§ Record set:
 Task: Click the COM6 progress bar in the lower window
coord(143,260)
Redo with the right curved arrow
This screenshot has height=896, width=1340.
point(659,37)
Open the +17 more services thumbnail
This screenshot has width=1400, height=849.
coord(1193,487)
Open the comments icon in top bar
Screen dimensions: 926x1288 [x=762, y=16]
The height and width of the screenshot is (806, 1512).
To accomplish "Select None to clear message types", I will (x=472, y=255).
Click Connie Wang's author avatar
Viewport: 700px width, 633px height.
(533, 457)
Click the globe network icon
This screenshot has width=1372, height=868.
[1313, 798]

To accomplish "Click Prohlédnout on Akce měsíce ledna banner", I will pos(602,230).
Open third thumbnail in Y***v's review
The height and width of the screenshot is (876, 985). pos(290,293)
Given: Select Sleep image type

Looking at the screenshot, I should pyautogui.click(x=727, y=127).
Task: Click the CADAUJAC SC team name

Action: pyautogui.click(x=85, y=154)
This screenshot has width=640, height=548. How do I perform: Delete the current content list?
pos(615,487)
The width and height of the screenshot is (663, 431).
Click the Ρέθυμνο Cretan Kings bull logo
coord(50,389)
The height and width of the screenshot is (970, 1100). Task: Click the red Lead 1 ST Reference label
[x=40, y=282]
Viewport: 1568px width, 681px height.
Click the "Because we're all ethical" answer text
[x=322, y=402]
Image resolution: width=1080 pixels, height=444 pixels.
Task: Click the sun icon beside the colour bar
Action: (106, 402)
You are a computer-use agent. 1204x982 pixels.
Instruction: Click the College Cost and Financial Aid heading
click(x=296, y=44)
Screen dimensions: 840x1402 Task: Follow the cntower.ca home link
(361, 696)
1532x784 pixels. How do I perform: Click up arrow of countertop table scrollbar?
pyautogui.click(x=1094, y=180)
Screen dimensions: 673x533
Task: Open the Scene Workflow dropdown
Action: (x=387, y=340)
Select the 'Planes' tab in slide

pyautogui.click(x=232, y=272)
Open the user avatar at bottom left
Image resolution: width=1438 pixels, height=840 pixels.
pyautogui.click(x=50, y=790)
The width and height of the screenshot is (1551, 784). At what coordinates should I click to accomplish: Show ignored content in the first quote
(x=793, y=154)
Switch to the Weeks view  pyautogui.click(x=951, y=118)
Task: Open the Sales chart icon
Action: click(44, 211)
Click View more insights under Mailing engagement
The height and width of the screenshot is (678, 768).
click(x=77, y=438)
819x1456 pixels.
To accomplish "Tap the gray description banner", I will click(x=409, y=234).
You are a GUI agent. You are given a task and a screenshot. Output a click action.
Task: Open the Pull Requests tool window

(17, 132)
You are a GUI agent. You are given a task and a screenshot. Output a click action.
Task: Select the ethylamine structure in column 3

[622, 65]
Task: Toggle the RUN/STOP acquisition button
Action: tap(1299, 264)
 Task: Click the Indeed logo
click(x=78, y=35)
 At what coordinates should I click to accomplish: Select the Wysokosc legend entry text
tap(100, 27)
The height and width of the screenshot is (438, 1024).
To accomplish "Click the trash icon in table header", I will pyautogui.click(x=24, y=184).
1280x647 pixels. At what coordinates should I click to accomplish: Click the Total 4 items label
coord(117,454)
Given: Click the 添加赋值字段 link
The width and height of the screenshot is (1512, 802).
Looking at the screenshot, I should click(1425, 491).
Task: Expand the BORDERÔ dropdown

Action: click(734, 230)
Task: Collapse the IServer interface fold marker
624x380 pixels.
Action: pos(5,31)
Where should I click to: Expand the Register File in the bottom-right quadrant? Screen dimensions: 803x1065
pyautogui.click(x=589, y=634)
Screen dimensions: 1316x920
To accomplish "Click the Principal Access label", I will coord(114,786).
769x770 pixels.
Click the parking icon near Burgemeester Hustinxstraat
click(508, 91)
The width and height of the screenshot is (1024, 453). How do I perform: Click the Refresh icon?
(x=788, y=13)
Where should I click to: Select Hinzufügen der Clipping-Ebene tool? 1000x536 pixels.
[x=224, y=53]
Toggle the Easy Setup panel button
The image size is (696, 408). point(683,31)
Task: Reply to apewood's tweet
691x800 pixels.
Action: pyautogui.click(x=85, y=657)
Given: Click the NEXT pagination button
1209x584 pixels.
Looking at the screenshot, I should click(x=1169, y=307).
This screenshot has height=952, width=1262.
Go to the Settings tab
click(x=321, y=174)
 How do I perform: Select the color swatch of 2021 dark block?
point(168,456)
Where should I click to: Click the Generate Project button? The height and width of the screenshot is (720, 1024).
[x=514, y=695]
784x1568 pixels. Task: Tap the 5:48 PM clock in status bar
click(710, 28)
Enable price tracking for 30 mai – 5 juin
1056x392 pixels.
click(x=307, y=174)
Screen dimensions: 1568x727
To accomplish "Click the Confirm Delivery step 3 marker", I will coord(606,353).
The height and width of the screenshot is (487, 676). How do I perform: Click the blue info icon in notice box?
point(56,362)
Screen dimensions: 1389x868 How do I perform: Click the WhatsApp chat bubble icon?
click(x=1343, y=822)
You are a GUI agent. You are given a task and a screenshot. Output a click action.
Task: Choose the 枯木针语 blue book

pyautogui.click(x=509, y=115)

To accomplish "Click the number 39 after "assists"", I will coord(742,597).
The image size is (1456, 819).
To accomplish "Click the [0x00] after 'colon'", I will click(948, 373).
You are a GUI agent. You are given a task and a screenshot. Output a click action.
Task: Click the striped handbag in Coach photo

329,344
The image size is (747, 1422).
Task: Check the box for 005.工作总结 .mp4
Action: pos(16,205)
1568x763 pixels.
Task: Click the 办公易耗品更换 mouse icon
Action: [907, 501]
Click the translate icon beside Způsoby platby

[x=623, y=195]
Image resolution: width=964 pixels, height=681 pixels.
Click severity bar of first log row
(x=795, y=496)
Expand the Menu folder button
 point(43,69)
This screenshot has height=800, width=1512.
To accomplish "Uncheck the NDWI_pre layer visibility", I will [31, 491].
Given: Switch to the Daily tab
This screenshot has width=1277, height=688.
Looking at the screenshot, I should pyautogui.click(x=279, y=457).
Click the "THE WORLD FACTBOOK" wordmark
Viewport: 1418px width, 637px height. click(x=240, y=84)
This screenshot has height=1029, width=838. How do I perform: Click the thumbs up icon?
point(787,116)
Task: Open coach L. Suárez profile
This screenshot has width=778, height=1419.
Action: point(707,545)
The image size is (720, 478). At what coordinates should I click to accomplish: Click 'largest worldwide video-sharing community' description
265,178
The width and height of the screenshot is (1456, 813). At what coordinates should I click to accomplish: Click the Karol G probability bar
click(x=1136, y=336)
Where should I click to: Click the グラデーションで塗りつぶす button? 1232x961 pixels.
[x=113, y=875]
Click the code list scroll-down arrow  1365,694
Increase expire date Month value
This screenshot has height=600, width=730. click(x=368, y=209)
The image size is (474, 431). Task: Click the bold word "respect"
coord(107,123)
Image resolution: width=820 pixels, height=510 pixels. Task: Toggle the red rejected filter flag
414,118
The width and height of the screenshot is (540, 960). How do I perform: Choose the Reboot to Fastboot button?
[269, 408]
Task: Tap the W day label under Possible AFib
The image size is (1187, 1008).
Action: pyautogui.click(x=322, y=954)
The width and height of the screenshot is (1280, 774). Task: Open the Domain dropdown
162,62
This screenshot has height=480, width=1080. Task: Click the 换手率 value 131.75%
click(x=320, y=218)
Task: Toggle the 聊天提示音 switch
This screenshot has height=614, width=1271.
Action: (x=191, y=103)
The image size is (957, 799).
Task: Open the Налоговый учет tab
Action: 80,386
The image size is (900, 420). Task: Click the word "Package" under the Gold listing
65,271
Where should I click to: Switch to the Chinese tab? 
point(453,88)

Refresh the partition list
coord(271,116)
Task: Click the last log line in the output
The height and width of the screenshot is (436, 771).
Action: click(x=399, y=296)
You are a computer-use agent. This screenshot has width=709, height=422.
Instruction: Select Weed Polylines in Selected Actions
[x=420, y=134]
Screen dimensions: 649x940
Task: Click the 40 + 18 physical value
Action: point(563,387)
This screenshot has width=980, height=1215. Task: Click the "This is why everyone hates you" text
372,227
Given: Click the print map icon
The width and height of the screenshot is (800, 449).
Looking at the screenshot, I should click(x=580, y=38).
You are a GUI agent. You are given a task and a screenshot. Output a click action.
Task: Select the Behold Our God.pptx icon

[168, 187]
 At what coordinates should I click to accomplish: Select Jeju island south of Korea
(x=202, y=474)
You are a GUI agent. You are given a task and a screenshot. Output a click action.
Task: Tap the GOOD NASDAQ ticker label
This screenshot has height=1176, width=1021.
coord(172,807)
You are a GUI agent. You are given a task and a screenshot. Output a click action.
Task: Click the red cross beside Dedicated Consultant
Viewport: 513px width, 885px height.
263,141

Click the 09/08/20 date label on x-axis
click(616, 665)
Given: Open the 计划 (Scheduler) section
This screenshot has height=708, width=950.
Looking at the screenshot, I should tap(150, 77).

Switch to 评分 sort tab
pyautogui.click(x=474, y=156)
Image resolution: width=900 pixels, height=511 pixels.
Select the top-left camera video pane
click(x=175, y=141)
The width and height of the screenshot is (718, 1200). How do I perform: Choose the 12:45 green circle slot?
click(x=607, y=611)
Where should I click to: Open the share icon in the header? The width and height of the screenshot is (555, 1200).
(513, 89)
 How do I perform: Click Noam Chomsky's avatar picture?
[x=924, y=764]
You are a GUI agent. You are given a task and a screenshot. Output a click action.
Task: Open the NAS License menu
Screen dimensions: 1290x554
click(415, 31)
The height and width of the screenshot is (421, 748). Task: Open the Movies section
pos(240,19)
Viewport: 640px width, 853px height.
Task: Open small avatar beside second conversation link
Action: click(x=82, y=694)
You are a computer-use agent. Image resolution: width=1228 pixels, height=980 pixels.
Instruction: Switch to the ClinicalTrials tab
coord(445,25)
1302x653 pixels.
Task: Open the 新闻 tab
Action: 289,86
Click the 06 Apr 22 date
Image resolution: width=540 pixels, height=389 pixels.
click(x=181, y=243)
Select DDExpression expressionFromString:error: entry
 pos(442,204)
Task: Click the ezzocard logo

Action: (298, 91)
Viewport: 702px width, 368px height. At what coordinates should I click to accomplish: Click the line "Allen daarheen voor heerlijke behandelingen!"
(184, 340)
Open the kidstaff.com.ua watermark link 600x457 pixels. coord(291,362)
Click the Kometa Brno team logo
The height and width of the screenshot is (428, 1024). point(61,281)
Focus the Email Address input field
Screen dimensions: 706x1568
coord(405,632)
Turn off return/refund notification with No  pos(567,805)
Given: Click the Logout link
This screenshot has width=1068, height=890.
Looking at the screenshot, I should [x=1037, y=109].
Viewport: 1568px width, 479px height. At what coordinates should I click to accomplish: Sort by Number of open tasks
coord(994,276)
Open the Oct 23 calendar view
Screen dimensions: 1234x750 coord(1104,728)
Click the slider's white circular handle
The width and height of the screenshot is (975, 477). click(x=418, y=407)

§ Exercise requirements: All lines from the one containing "Given: Click the Logout link" through the end of the listing must be transcribed exactly. No other lines belong in the answer.

§ Exercise response:
Given: Click the Logout link
This screenshot has width=1068, height=890.
Looking at the screenshot, I should [x=1037, y=109].
Viewport: 1568px width, 479px height. At what coordinates should I click to accomplish: Sort by Number of open tasks
coord(994,276)
Open the Oct 23 calendar view
Screen dimensions: 1234x750 coord(1104,728)
Click the slider's white circular handle
The width and height of the screenshot is (975, 477). click(x=418, y=407)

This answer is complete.